## Source document

John Dos Passos (1896-1970) is not among the most celebrated names in American literature anymore, but several of his books had major cultural impact when they were published in the first half of the 20th Century. An ambulance driver during WWI, Dos Passos published the famed anti-war novel Three Soldiers in 1921 before writing his magnum opus, a trilogy of novels known as U.S.A.
U.S.A. is comprised of three full-length novels: The 42nd Parallel (1930), 1919 (1932) and The Big Money (1936). They cover a sweep of American and world events over the early decades of the century, focusing on labor activism, participation in World War I, the Red Scare and the cultural changes of the 1920s. All three of these books received very positive reviews when they were published, and Dos Passos enjoyed international notoriety among the intellectual elite. Like Sherwood Anderson, Langston Hughes and other well-known literary figures of the time, Dos Passos openly supported leftist political causes, including the Communist Party prior to the 1932 elections.
His politics changed, however, as he traveled extensively throughout Europe, America and Latin America in the 1920s and 1930s, visiting many countries and styles of government. Reviewers of The Big Money were already fretting over its pessimistic tone, even as it was largely sympathetic to the American Communists, but things truly turned between 1936 and 1937. Dos Passos and his friend Ernest Hemingway were living in The Second Spanish Republic at the time, where the “Republicans” in this case were an unstable alliance of left-wing parties. Dos Passos and Hemingway had a mutual acquaintance named Jose Robles, a Republican political, who was arrested during this time of political infighting. Robles was later known to be executed, ostensibly for his connections to fascists. To abbreviate what must have been a multi-faceted dispute, Hemingway believed the Republicans about Robles’ suspected ties, while Dos Passos was far more skeptical, and this led to a falling out.
Dos Passos left Hemingway and Madrid (they fought in Paris soon afterward), and visited more of Spain away from his old influences. He also met with George Orwell, who may have put him on the fast track away from Stalinist Communism, as he published an article “Farewell to Europe!” in the pro-democracy Common Sense before the year was out. His reputation, and that of U.S.A., have suffered for this change in political leanings — a cursory search of opinions today finds some obstinate pooh-poohing of the massive trilogy and absurd claims about his art “dying” in 1937.

## Entries shown
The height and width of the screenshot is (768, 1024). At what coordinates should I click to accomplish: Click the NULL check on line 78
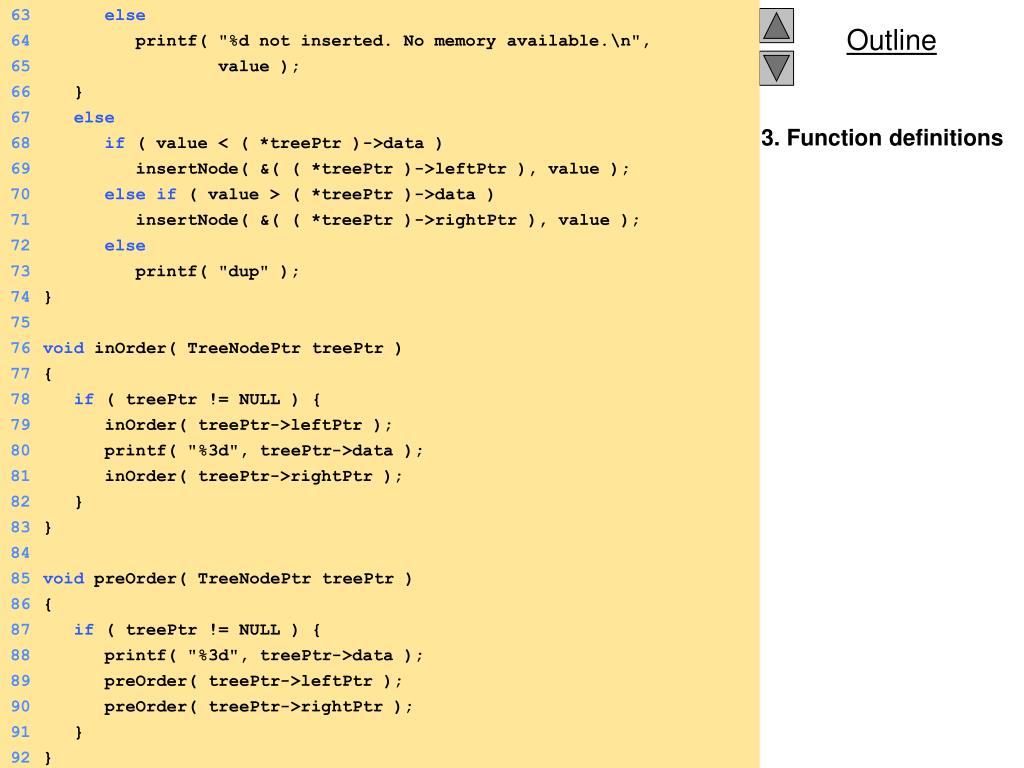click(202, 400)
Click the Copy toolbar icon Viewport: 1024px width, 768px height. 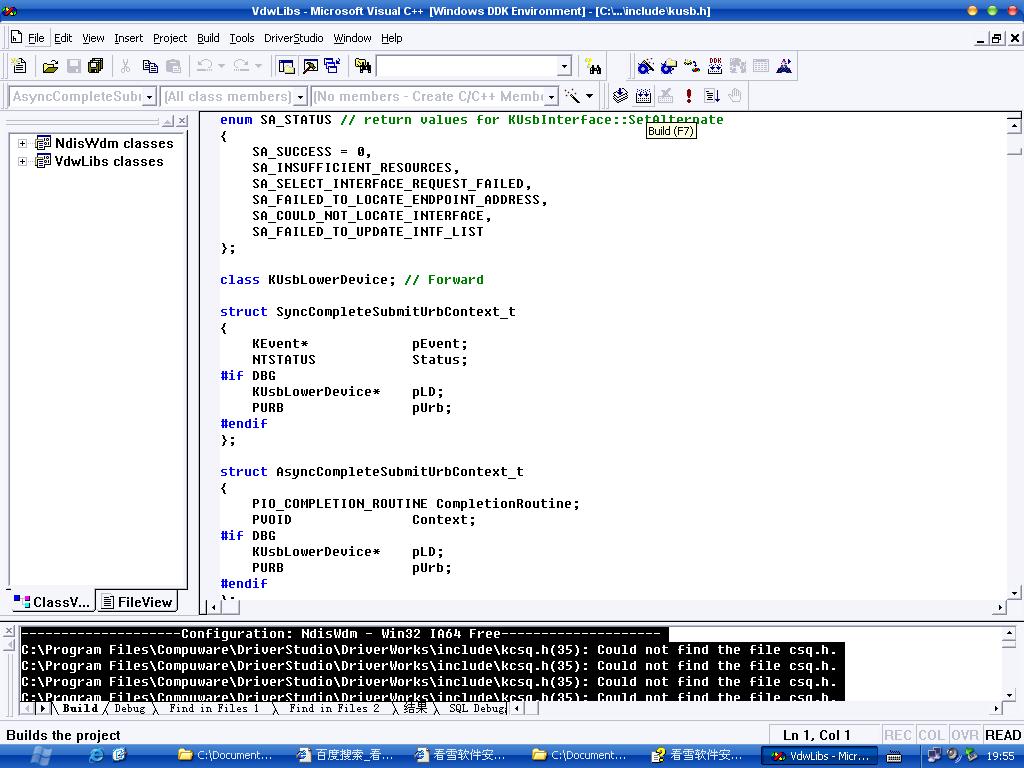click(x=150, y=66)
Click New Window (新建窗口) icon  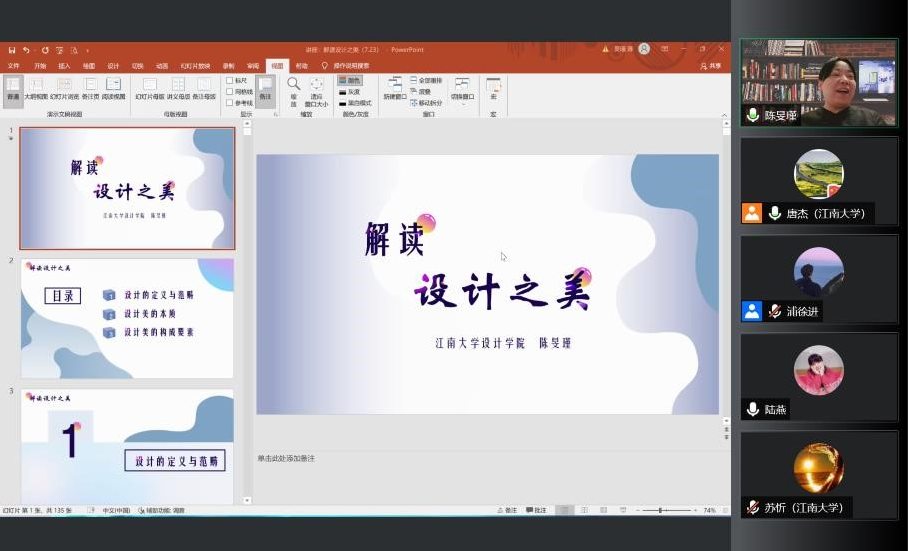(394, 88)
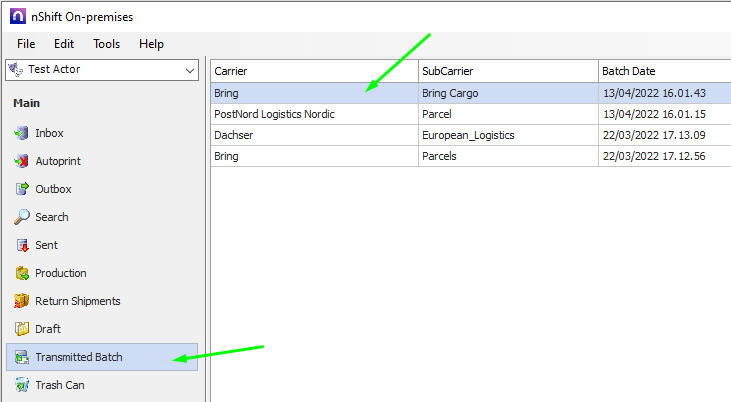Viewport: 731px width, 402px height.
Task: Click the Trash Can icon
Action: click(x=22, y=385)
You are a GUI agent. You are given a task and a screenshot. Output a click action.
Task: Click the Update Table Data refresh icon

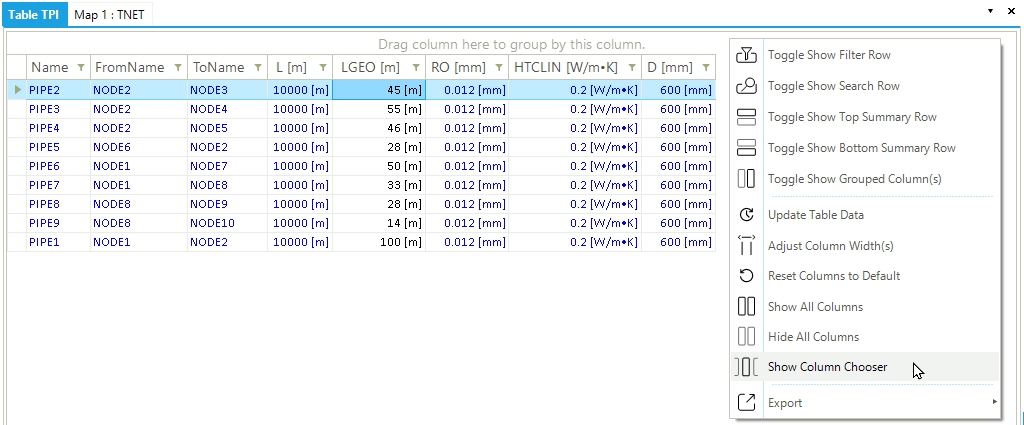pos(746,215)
* * *
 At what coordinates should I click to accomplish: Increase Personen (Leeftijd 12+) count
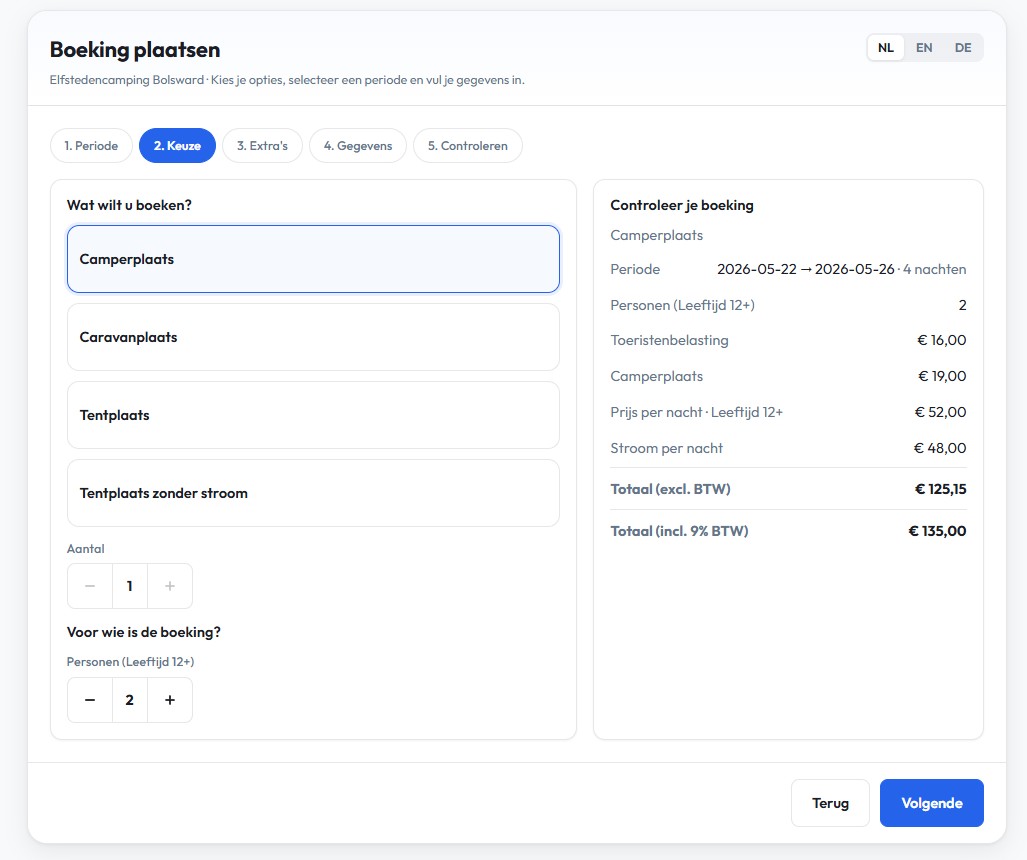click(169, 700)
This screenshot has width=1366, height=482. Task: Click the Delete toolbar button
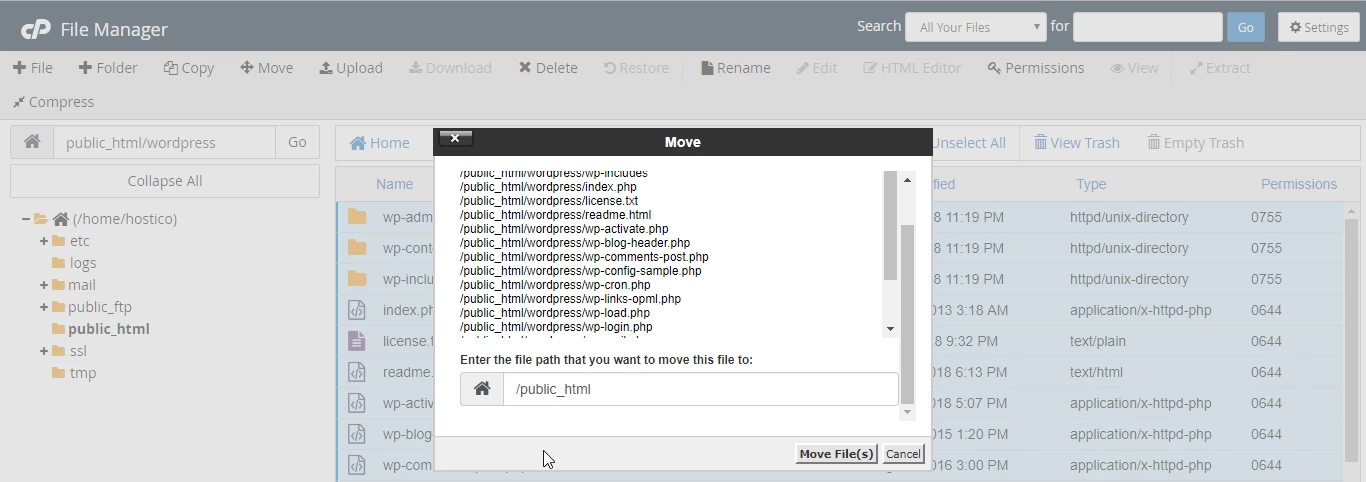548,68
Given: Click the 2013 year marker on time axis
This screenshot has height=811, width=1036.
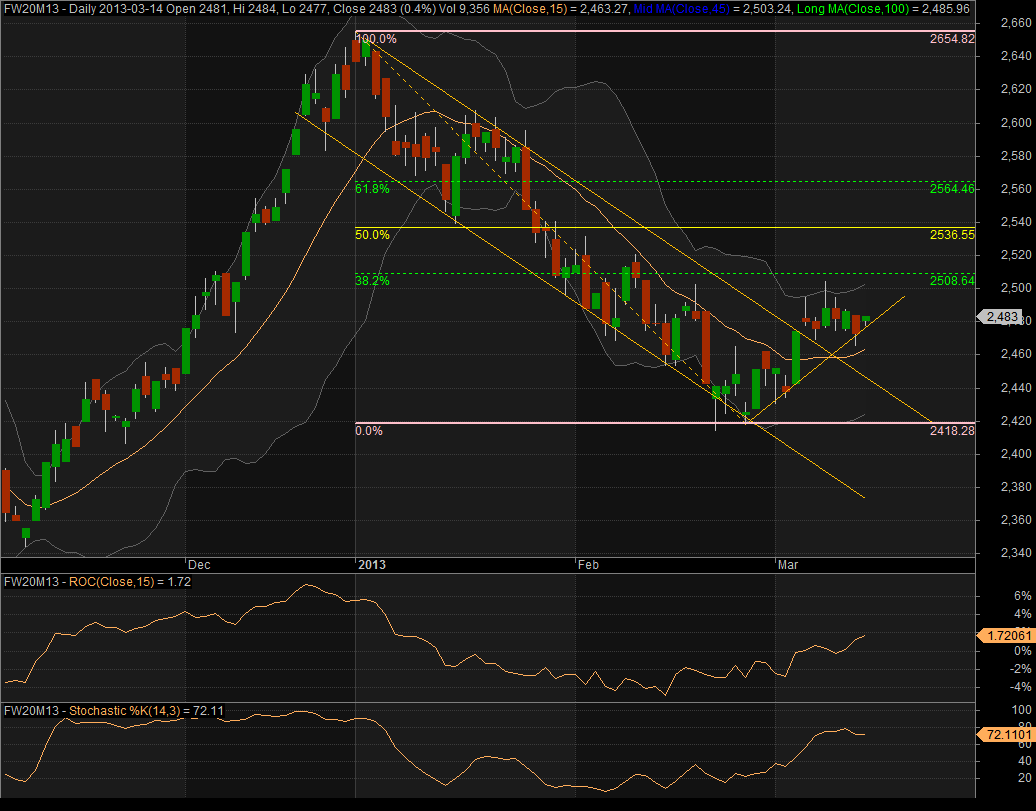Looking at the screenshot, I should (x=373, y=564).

## Instruction
Reproduce the passage on John Dos Passos word for word, starting at "U.S.A. is comprised" and ending at "the 1932 elections.".

## Response for this exercise
U.S.A. is comprised of three full-length novels: The 42nd Parallel (1930), 1919 (1932) and The Big Money (1936). They cover a sweep of American and world events over the early decades of the century, focusing on labor activism, participation in World War I, the Red Scare and the cultural changes of the 1920s. All three of these books received very positive reviews when they were published, and Dos Passos enjoyed international notoriety among the intellectual elite. Like Sherwood Anderson, Langston Hughes and other well-known literary figures of the time, Dos Passos openly supported leftist political causes, including the Communist Party prior to the 1932 elections.